Application scenario: Imagine you’re planning to add a real-time collaboration feature to your SaaS product. Running /plan-ceo-review prompts questions like: “Do your core users actually need real-time editing, or would asynchronous commenting solve the same problem with less complexity? How do competitors approach this, and what’s their maintenance burden?” Meanwhile, /plan-eng-review challenges you: “Your current WebSocket infrastructure handles 100 concurrent connections. This feature requires 10,000. What’s your migration strategy? If two users edit the same text simultaneously, what’s your conflict resolution algorithm? Have you tested it with simulated latency?”
These questions often reveal assumptions that would have caused weeks of rework if discovered after implementation began.
The 95% Confidence Prompt: Inverting the Interview Dynamic
Before running /office-hours, gstack users can employ a specific prompt to clarify requirements:
“I’m about to start this project. Interview me until you have 95% confidence about what I actually want, not what I think I should want.”
This inverts the typical AI interaction pattern. Instead of you prompting the AI, the AI interviews you. Most projects fail not because they were built wrong, but because nobody clarified what to build in the first place.

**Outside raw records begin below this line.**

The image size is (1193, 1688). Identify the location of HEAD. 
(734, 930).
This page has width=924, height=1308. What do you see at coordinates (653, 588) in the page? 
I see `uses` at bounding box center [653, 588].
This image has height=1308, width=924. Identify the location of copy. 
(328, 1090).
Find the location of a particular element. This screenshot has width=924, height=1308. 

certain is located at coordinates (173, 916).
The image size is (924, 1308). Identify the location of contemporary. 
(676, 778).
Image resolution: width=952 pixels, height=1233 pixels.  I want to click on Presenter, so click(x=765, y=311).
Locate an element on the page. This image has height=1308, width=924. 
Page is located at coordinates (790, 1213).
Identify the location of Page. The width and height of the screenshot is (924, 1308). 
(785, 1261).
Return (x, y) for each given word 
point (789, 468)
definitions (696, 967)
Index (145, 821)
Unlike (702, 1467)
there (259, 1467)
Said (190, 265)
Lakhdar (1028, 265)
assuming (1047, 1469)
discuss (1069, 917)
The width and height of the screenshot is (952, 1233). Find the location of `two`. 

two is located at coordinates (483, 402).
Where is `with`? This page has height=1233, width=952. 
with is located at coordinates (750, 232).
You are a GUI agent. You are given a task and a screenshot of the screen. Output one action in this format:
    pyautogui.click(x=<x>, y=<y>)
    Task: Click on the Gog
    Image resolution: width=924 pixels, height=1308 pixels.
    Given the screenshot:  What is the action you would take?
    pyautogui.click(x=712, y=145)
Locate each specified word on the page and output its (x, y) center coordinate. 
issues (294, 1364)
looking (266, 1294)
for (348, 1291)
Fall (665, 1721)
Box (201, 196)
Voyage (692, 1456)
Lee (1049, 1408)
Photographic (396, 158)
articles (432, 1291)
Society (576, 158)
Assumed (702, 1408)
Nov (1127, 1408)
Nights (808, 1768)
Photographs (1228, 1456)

Application scenario: You’re starting a project to “improve the onboarding flow.” Without clarification, you might assume this means “add more tooltips.” But when the AI interviews you with questions like “What specific drop-off point in your analytics prompted this project?” and “Have you interviewed users who completed onboarding versus those who didn’t?” you discover the real problem is account verification email deliverability, not UI complexity. The AI asking questions uncovers this in minutes; you prompting the AI would have produced a polished tooltip system that solved the wrong problem.
Author’s reflection: The 10x effectiveness claim for AI interviewing versus human prompting initially seemed exaggerated. But reflecting on my own experience, I realize how often I frame prompts based on my existing assumptions. When the AI asks the questions, it has no preconceptions to protect. It can follow threads that my own prompting would never surface because I didn’t know to ask. This dynamic—where the AI’s ignorance becomes its strength—represents a fundamental shift in how we should approach requirements gathering.
Real-World QA: The Independent Taster
The /qa command opens a real browser and interacts with your application like an actual user. It doesn’t check “does the code look correct?”—it verifies “can a user actually complete their task?”
Anthropic’s testing found that explicitly requiring browser-based end-to-end testing significantly improved performance compared to relying solely on code-level checks.
Application scenario: Your code review shows perfect API integration and clean form validation logic. But /qa discovers that when users enable password autofill on mobile Safari, the browser’s native styling obscures the submit button, making registration impossible on iOS. This is an interaction bug that static analysis cannot detect. The independent taster—separate from the implementation logic—catches what the builder missed.
Context Window Tactics and External State
Claude Opus 4.6 offers a 1 million token context window (currently in beta on the Claude Platform). For projects that fit within this window, you can load the complete codebase and documentation in a single pass rather than feeding it piecemeal.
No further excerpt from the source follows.